Gondoruwo Patah Hati sesaat tampak sedih.

“Intan, jika kau hanya menuruti kemauanmu sendiri, harap kau melihat sekelilingmu. Saat ini dua sisi kali sudah dikurung rapat. Kita berada di tengah-tengah.”

Gondoruwo Patah Hati terkejut mendengar ucapan Naga Kuning. Dia memandang berkeliling dan jadi lebih terkejut. Ternyata tempat itu memang telah dikurung oleh banyak sekali perajurit Kerajaan. Beberapa orang tampak menunggangi kuda besar. Mereka adalah para tokoh silat Istana.

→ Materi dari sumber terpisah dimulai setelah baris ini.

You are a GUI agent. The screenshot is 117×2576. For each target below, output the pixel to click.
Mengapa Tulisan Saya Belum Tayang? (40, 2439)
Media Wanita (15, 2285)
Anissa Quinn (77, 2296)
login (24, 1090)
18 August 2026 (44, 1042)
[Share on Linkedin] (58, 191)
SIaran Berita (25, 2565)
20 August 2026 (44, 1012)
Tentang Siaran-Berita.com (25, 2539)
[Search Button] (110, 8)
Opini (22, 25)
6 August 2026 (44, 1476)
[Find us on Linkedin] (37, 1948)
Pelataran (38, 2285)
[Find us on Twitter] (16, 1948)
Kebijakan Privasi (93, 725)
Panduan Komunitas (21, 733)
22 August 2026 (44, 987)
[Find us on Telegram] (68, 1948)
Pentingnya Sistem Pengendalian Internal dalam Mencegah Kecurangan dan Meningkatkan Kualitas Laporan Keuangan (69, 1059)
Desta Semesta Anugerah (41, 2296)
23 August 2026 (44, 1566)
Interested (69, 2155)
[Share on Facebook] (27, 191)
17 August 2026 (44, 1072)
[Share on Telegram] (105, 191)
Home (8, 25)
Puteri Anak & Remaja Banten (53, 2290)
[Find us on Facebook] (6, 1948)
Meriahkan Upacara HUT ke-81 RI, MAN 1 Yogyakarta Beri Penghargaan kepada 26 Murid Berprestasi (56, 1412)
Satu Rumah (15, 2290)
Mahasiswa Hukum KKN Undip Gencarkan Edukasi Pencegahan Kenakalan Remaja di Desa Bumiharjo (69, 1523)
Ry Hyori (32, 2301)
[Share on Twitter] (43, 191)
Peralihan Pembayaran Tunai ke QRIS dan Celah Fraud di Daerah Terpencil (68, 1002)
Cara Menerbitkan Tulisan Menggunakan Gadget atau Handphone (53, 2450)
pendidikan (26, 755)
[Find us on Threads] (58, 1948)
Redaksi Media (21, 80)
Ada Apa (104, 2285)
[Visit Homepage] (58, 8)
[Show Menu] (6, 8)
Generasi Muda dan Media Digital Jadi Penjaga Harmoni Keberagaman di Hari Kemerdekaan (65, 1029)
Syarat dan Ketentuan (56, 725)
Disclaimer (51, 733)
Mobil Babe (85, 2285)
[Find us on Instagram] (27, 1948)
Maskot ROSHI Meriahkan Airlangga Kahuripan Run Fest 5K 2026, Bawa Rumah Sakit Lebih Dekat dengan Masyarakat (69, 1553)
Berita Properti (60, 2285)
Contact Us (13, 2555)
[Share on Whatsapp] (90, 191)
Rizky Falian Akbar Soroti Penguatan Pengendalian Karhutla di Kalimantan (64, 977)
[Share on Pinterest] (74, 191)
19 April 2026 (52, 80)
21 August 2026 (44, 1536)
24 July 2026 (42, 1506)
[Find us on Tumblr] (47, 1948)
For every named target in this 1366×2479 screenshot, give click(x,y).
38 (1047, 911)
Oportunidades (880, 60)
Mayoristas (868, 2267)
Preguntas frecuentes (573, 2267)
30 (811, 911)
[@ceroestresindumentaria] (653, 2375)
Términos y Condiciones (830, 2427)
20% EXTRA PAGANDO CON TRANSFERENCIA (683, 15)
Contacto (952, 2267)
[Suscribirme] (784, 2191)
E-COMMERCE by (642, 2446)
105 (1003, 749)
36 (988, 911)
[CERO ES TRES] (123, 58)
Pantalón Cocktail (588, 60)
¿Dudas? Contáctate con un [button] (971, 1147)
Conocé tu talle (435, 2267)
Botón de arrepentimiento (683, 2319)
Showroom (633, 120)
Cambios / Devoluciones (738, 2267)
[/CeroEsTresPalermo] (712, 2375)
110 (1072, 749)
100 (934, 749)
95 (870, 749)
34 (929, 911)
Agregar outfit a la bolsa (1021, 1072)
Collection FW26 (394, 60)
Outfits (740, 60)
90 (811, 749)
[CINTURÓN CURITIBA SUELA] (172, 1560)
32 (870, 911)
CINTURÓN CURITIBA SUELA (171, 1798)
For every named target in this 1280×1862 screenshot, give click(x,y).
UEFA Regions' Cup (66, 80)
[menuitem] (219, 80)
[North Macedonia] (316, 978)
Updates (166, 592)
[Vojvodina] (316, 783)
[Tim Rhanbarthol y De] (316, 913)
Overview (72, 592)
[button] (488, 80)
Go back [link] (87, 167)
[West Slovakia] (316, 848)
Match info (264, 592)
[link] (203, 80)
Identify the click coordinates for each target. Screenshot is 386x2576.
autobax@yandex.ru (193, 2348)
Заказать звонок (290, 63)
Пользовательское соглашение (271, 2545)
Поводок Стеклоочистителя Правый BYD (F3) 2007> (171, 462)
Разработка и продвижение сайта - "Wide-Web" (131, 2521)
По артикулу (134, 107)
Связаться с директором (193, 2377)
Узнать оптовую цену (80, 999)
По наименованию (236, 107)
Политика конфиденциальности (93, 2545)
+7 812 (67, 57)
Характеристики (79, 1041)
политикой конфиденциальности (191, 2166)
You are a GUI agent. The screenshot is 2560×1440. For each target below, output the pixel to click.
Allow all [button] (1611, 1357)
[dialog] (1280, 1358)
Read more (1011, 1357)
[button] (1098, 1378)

Dua dari orang-orang berkuda ini melompat turun dari tunggangannya lalu melangkah cepat ke tempat di mana Gondoruwo Patah Hati dan yang lain-lainnya berada. Di sebelah kanan adalah Tumenggung Cokro Pambudi. Di sampingnya melangkah cepat sosok berjubah kelabu Hantu Muka Licin Bukit Tidar.

Tumenggung Cokro Pambudi, diikuti Hantu Muka Licin berhenti tepat dihadapan Damar Wulung. Melirik ke samping sang Tumenggung melihat Sutri Kaliangan, membuatnya kaget. Bagaimana gadis ini bisa berada di tempat ini, pikir Tumenggung Cokro. Lalu dia menuding ke arah Damar Wulung.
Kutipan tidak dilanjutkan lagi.